NDIF images can be compressed. If you want to transfer NDIF images to other systems, encode them with MacBinary (or another encoding that preserves the resource fork).
UDIF Disk Image
A UDIF disk image is like an NDIF disk image, but contains all of its data in the data fork. UDIF appeared on Mac OS X, although it is reportedly possible to use them on Mac OS 9. You can also mount a UDIF image in Mac OS X and access the mounted image from the Classic environment.
UDIF disk images use the file extension .dmg
. UDIF images are compressed by default.
Self-Mounting Image
Self-mounting images typically use the extension .smi
. Self-mounting images are applications. Running the application mounts the image.
ISO, Toast
ISO and Toast images are disk images created for burning optical disks.
Single-File Encodings
If you just need to preserve the Macintosh metadata for a single file, there are three common options.
MacBinary
MacBinary combines a file’s data fork, resource fork, and metadata into a single file. It is the preferred encoding for transferring individual Macintosh files between systems or for working with Macintosh files on non-Macintosh systems.
MacBinary uses the .bin
extension.
Note that if a file format has a well-known extension and does not need its resource fork, MacBinary is unnecessary. There is no point in creating a .sit.bin
file, for example. This increases the file size but does not provide any benefits.
BinHex
BinHex combines a file’s data fork, resource fork, and metadata into a single file. The result is encoded as pure ASCII text, which increases the file size, but allows BinHex files to be transferred over old email systems or newsgroups without being damaged. Old email systems are not 8-bit clean and would only transmit the low 7 bits of each byte. This worked for pure ASCII text files, but would mangle most other types of files. BinHex also uses a simple run-length encoding and stores CRC checksums of the data.
BinHex uses the .hqx
extension.
It is common to see BinHex files on old websites, but the format has been superceded by MacBinary.

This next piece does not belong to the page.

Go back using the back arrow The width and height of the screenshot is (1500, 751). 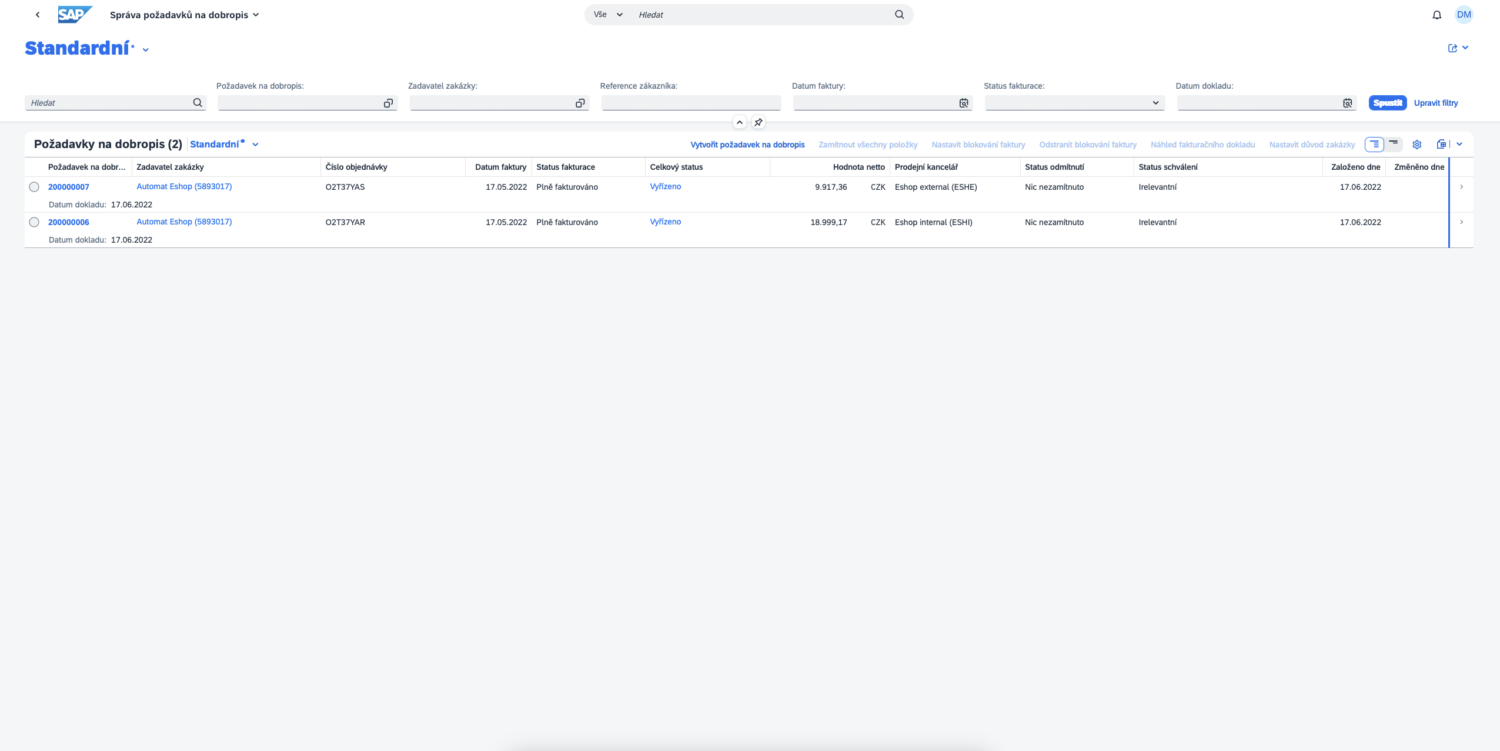tap(38, 15)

Note that it is not necessary or useful to encode Stuffit archives with BinHex, unless you are transferring data across a 7-bit connection (which is unlikely). If you see a .sit.hqx
file, it can be safely decoded to a .sit
file, even on non-Macintosh systems.
AppleDouble, AppleSingle
AppleDouble is likely the most ubiquitous format for preserving Macintosh metadata, because it’s still used by modern versions of macOS to preserve medatada in zip files, on network shares, and on disk volumes formatted with non-Macintosh filesystems like FAT. AppleDouble is also used by A/UX.

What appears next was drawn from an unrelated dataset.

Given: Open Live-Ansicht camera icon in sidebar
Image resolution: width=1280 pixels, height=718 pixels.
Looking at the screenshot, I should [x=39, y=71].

AppleDouble is called “AppleDouble” because the data and metadata are stored in separate files. AppleSingle uses the same format, but stores the data and metadata in one file. AppleDouble is convenient because it lets you use the same files from both a Macintosh system and another system.

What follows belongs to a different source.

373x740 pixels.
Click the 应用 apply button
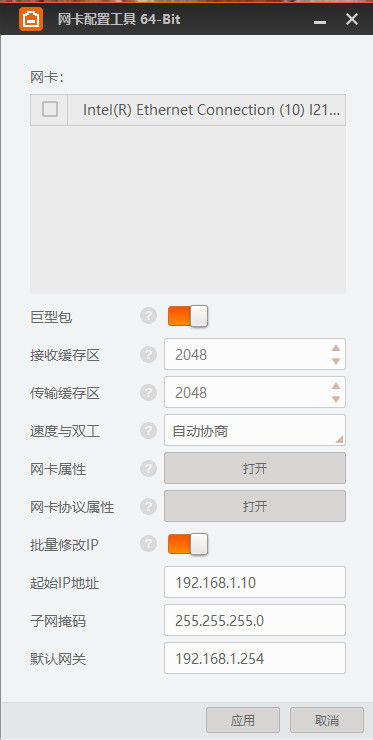243,720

There is no standard file extension for AppleDouble files, but there is a standard prefix, which is ._
. If you save a file named MyFile
on a FAT filesystem or Samba network share, Mac OS X will also create an AppleDouble file named ._MyFile
, if necessary. If you have used flash drives or network shares to share files between Mac OS X and other systems like Linux or Windows, you have problably seen these AppleDouble files (and the related .DS_Store
files).
Compression Formats
Stuffit
Stuffit is the more popular compression program for the Macintosh during the 1990s and late 1980s. Stuffit archives use the .sit
extension. Stuffit fell out of use after Apple released Mac OS X, and was replaced by .zip
and .dmg
.
Most Mac files shared on websites are compressed using Stuffit.
Compact Pro
Compact Pro is a compression program which was somewhat less popular than Stuffit. Compact Pro archives use the .cpt
extension.
PackIt
PackIt is an early compression program for Macintosh. Files are compressed using simple Huffman coding. PackIt archives use the .pit
extension. PackIt archives are rare.